A little over a week ago, I’d never heard of The Limiṅanas,
now they’re my favourite new band. Only they aren’t new, having been around
since 2009 and with a handful of albums under their belt, I’m just slow off the
mark.
After being tipped-off they were playing their
first ever London show, which would be “one of the gigs of the year”, a crash course ensued. What revealed itself was The Limiṅanas, from Perpignan, are French
couple, Lionel and Marie Limiṅana, who I’m told rarely play outside
France/north-east Spain. Marie sings and drums, Lionel sings and plays the
other stuff. They don’t fit in one tidy box: they can caress with dreamy pop, the
vocals can be his or hers, sung in whispered French or English, they can hit the fuzz, they can
take you down the Velvet Underground Says route, whip ya with the Mary Chain, invoke
spaghetti westerns, spy movies, La Nouvelle Vague, sitar stylings and, by French law, the
smoke of Serge and Jane frequently wafts across the senses. Anton Newcombe of
Brian Jonestown Massacre provides guest vocals on rattling new single,
‘Istanbul Is Sleepy’, and Peter Hook lent a very Peter Hook bassline to last
year’s ‘Garden of Love’ on their Malamore
LP.
The thought of watching yet another guitar/drums duo
didn’t appeal yet I didn’t know how they’d transfer to a live setting; whether
they’d use backing tapes or be accompanied on the extra instrumentation that
give their records the extra, sometimes exotic, flavour.
What appeared on stage on Thursday night was seven-piece
band - four at the front, three at the back – who for 75 minutes rocked the living daylights out of a corner of Hackney. Neither Lionel or Marie sang;
those duties were handled by a tambourine punishing Monica Vitti lookalike and a
curly haired bloke on guitar. Big hipster-bearded Lionel led with his guitar scrunching,
propelling songs until a climax when he’d shoot a look to Marie who’d cease
proceedings with a sharp emergency break. Marie, positioned stage-left, was the
heartbeat. Playing a small drum kit –bass, snare and tom, no cymbals or hi-hat
– she struck, with Moe Tucker simplicity, a thumping beat, so effective it made
other drummers look silly with all that fancy darting around their kits,
crashing cymbals and playing elaborate fills.

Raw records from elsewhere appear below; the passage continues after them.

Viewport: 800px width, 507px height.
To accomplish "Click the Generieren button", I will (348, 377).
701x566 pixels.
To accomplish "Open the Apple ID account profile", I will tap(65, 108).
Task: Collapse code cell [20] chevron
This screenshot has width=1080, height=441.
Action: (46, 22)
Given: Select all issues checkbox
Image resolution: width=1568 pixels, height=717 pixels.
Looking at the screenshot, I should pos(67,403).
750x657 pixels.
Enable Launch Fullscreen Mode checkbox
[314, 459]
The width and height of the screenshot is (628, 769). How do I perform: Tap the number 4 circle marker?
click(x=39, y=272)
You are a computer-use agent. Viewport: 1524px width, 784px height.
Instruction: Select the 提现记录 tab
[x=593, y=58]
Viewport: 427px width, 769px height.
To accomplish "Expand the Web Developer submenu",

The sheer power was astonishing, especially as their records can sound sparse and airy. Tough guy opener ‘Malamore’
- “I’m Robert Mitchum, I’m Bob Duvall” –
stomped hard as they asserted “Sit
yourself down, and shut your mouth”. ‘Down Underground’ followed (which
would’ve fitted nicely on the last Primitives LP) and destroyed the recorded
version. Even lighter songs ‘El Beach’ and ‘Garden of Love’ were electrifying.
The further down the line it got the more I was sucked
into a hypnotic, wah-wah pedalling, head spinning, metronomic trance; the heel
on my right boot worn down to the leather as it hit the floor BANG-BANG-BANG.
Beyond Lionel’s occasional ‘thank you’, they didn’t say
anything; they didn’t need to. It was one of the gigs of the year as I’d been
promised.
With thanks to man in the know, Grover.